La grève dura 2 ½ mois, d’autres facultés étaient aussi entré en grève, mais rien n’y fit : la session des étudiants fut en partie perdue, des changements furent apportés aux formes et contenus des cours – pour une seule année - et ne furent pas renouvelés. La grève en a laissé quelques-uns amers, d’autres fiers. J’étais de ceux-là ; nous nous étions battus, nous avions obtenu des modifications de cours et de pédagogie, nous avions obtenu une certaine reconnaissance de notre mouvement dans le public, je me rappelle que nous avions été invités au 20 heures de Radio Canada, ce qui n’est pas peu, et nous avions compris quelque chose qui est resté ancré dans ma mémoire depuis. « Si tu veux quelque chose, tu comprends d’abord de quoi il est question et tu définis ce que tu veux ; tu te grouilles le cul, tu le revendiques, tu vas au bout de tes convictions ; et pour y arriver, tu t’assembles avec d’autres qui partagent tes objectifs et les moyens d’y arriver ; ensemble vous mettez le paquet ». Le résultat n’est pas toujours celui attendu, mais autrement à quoi cela sert-il de vivre « soumis » à un ordre qui te déplaît ? J’en conviens, je revendique une position « anarchiste » fondamentale.
J’ai eu une autre aventure du même genre quelques années plus tard. Mais cette fois-là, j’étais prof de Sociologie dans une université québécoise et, lors d’un séminaire dit « d’immersion » dans notre programme de « Maîtrise en développement régional », j’avais, moi, donné aux étudiants la liberté, le droit, et l’opportunité de « prendre la parole ». Ce séminaire leur donnait l’occasion toute simple de s’immerger dans ce programme en le « discutant » au préalable : revue des cours, des méthodes... et tout cela, dans un « cadre champêtre ». Et oui, j’avais choisi, l’occasion était rare et ne se répéta plus, d’amener les étudiants dans une région du Québec, à l’époque dite sous-développée, appelée le JAL. Une région rurale-forestière que l’on appelle péjorativement, une région « reculée », une région « arriérée culturellement » (voir texte des objectifs du BAEQ), bref, « l’arrière-pays. (l’une des revendications de ces populations, un jour, a été de demander que l’on désigne dorénavant leur région comme le « haut-pays », du fait de sa situation géographique, sur les hauteurs de ce pays d’en arrière ; l’appellation était plus décente). J’avais un petit budget pour ce séminaire, et je l’ai entièrement utilisé pour assurer aux 20 étudiants le gîte (en camping) et le couvert (des sandwiches). À la dure quoi... pour une semaine.
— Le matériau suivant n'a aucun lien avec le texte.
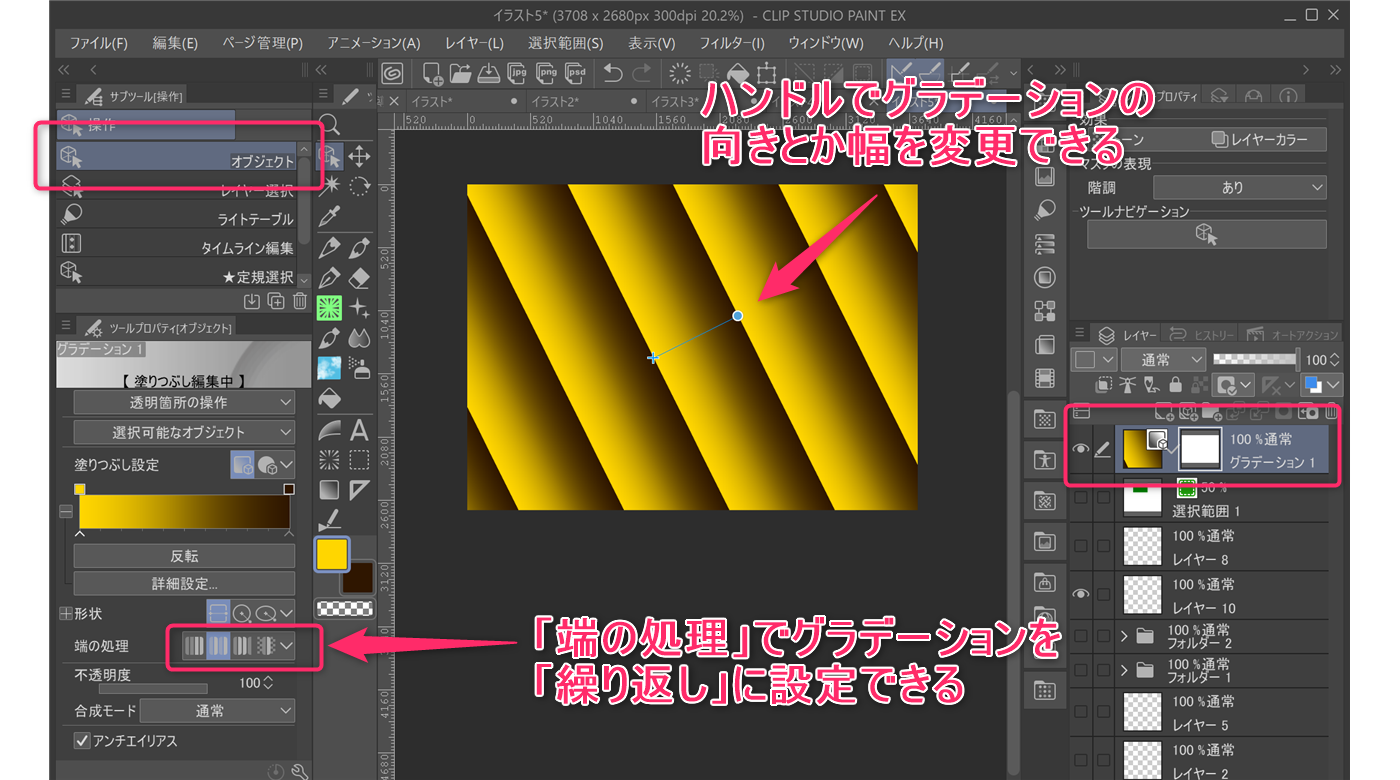The height and width of the screenshot is (780, 1400).
Task: Choose the Text tool
Action: (x=359, y=430)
Le JAL (regroupement de 3 villages, population totale 1,200 habitants) menaient depuis quelques années des opérations de « survie » et de « développement coopératif » mais aussi de « confrontation » du type des opérations menées au Larzac à la même époque. Le gouvernement avait décidé (sic) la fermeture de ces villages. La population avait décidé que NON, on ne fermerait pas leurs villages, le mouvement de refus et de lutte s’était donné un nom combien mythique quand j’y repense : « Opération Dignité ». Il n’est pas innocent de dire que ce mouvement de lutte dans le Larzac était connu des Québécois de ces régions appelés à disparaître, et que leurs opérations de « contestation » de l’ordre gouvernemental établi, (les plans du BAEQ, et ses effets collatéraux : disparition des bureaux de postes, des écoles ; fermeture de routes...) et de l’ordre capitaliste habituel (la petite épicerie fermait, la station service fermait, les jeunes quittaient pour aller chercher du travail en ville...) empruntaient de loin à ce mouvement Larzacien.
Les étudiants avaient compris en une semaine ce qu’étaient, - à l’époque, et même aujourd’hui encore – les enjeux du « développement régional » ; ils l’ont compris surtout parce qu’ils ont côtoyé ces gens du JAL, les ont questionnés, ont participé à toutes leurs rencontres, - ces gens s’assemblaient presque chaque soir - ont visité tous leurs projets coopératifs (érablière, culture de la pomme de terre, productions d’huiles essentielles à partir des branches de sapin...). Bref, ils se sont immergés dans le développement régional.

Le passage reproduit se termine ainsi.